Accelerators and detectors

Cutting-edge accelerator technologies are key to success for the MYRRHA research reactor

17 Feb 2022 Sponsored by SCK CEN

The MYRRHA project in Belgium is seeking enthusiastic scientists, engineers and project managers with a talent for cross-disciplinary collaboration

The MYRRHA project
Big science, big vision: the MYRRHA project provides early-career scientists and engineers with an opportunity to shape the delivery and realization of a unique research facility. (Courtesy: SCK CEN)

A first-of-its-kind, next-generation research reactor is taking shape on the campus of SCK CEN, the Belgian Nuclear Research Centre in Mol, opening up opportunities for physicists, engineers and technologists to transform an ambitious scientific vision into operational reality over the next 15 years and beyond. With a capital cost of several hundred million Euros, the Multi-purpose hYbrid Research Reactor for High-tech Applications (MYRRHA) represents big science on an ambitious canvas – consisting of a subcritical nuclear reactor driven by a high-power proton linear accelerator, such that the fission reaction is sustained exclusively by the accelerated proton beam (i.e. turning off the proton beam results in immediate and safe shut-down of the reactor).

The implementation of MYRRHA is already under way, with Phase 1 of construction – the so-called MINERVA project – focused on completing the initial section of the proton linac (up to 100 MeV) in 2026. Other MINERVA deliverables include the Proton Target Facility (which will produce radio-isotopes for fundamental physics research and medical applications) and the Full Power Facility (to investigate advanced materials for nuclear fusion). The principal aim in this first phase is to confirm the linac’s reliability in advance of Phase 2 scale-up (due for completion in 2033) to the 400 m long accelerator system that will deliver the 600 MeV proton beam ultimately needed to drive the MYRRHA research reactor.
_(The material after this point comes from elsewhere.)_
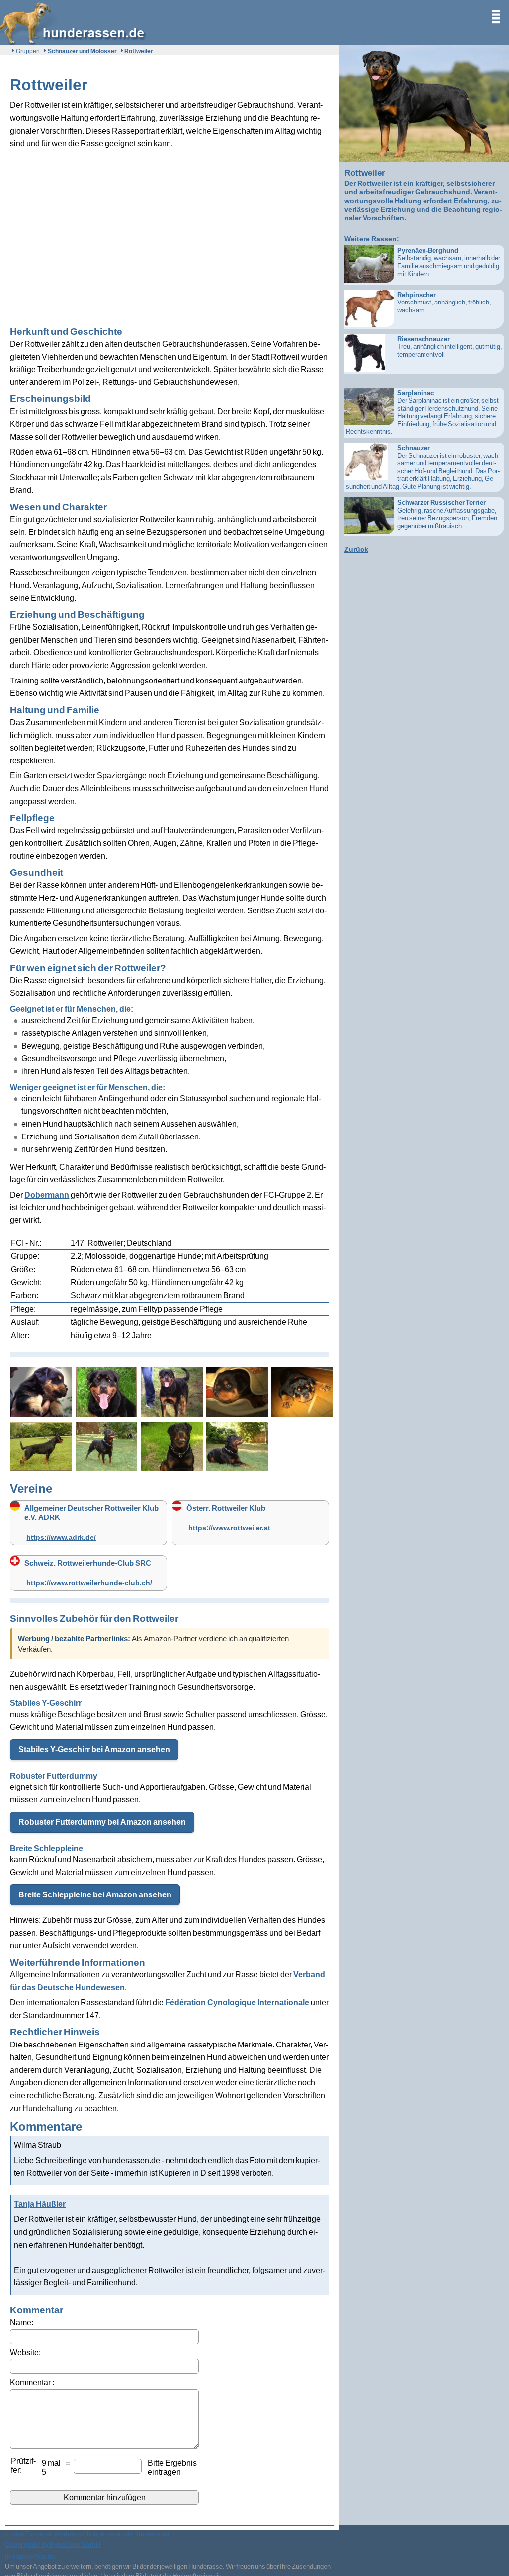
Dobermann (46, 1194)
Commissioning of the latter – a Pb-Bi eutectic-cooled and double-walled, unpressurized pool-type reactor with a maximum thermal output of 100 MW – represents the third and final phase of MYRRHA construction and is presently scheduled for 2036.

Here, Hamid Aït Abderrahim, director of MYRRHA and SCK CEN deputy director-general for international affairs, talks to Physics World about the project’s ongoing transition from R&D, demonstration and prototyping into construction and realization.

What does your leadership role involve on the MYRRHA project?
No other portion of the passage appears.